Virtual Reality (VR) technology has been hailed as a revolutionary tool that could transform the way we work and interact. With the rise of remote work and virtual meetings, some have suggested that VR headsets could be the next big thing, offering immersive experiences that transcend the limitations of traditional video conferencing. However, recent studies, suggest otherwise.

In a recent survey, only a mere 3% expressed a desire to use VR headsets regularly in their work. Even among the tech-savvy 18-25 age group, this number only increased slightly to 6% (1 in 19 employees). These findings underscore a crucial point: while VR technology may hold promise, it is not yet poised to replace human-to-human interaction, especially in the context of virtual meetings or webinars.

One of the key reasons for this reluctance is the inherent nature of VR itself. While VR can create immersive environments, it also introduces barriers to communication and collaboration. Wearing a VR headset can be isolating, cutting off users from their physical surroundings and making it difficult to maintain the interpersonal connections that are essential in a professional setting. Moreover, VR headsets come with practical challenges that make them less appealing for everyday use. They require specialised hardware, which can be expensive and cumbersome to set up. Not to mention, the discomfort of wearing a headset for extended periods of time can be a significant deterrent, plus long-term impact it could have on eyesight and hearing.

In contrast, traditional video conferencing, with webcams turned on, offers a more accessible and familiar experience. It allows participants to see each other's facial expressions, gestures, and body language, which are crucial for effective communication. With the rise of high-quality video conferencing platforms, such as Zoom and Microsoft Teams, the need for VR headsets in meetings seems even less compelling.

It’s well known that human-to-human interaction fosters a sense of connection and empathy that is difficult to replicate in a virtual environment, including in avatar form. Being able to see and interact with colleagues in real-time helps build rapport and trust, which are essential for collaboration and teamwork. With many companies more recently seeing employees seeking hybrid working, opposed to fully remote, VR headsets may create additional barriers to relationship building once past the novelty.

While VR technology continues to evolve, it is clear that it is not yet ready to replace human-to-human interaction in the workplace. Instead of investing in expensive VR headsets, companies would be better served by focusing on improving existing tools and platforms to make virtual meetings and internal training environments more engaging and effective.

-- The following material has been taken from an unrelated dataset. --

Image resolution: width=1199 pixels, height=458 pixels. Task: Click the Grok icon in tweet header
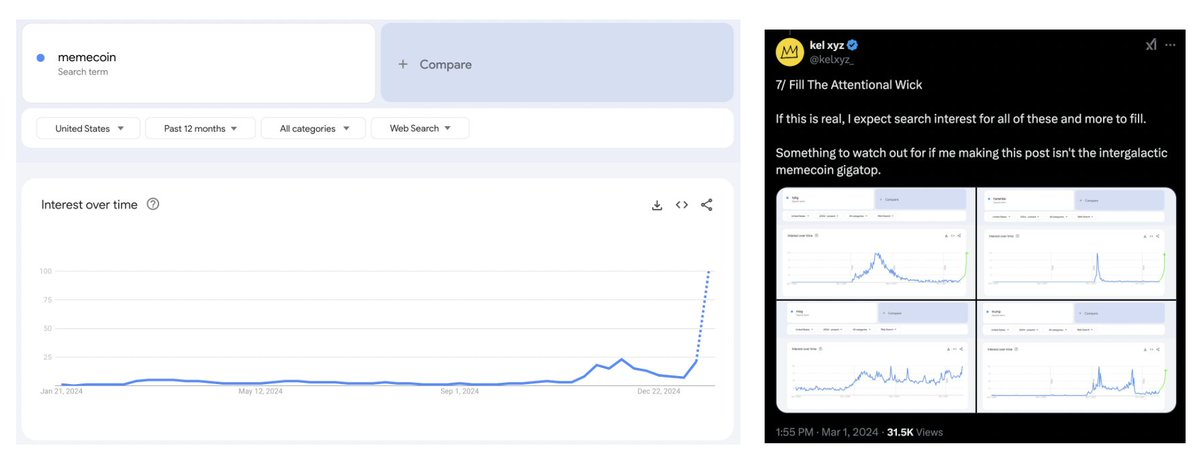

Ultimately, while VR headsets hold promise for the future, they are not a practical replacement for human-to-human interaction in meetings. The recent study's findings reflect a broader sentiment: that traditional video conferencing and webinars, with webcams on, remains the preferred mode of communication for most professionals. As technology continues to advance, it's essential to prioritise solutions that enhance, rather than replace, human connection in the workplace.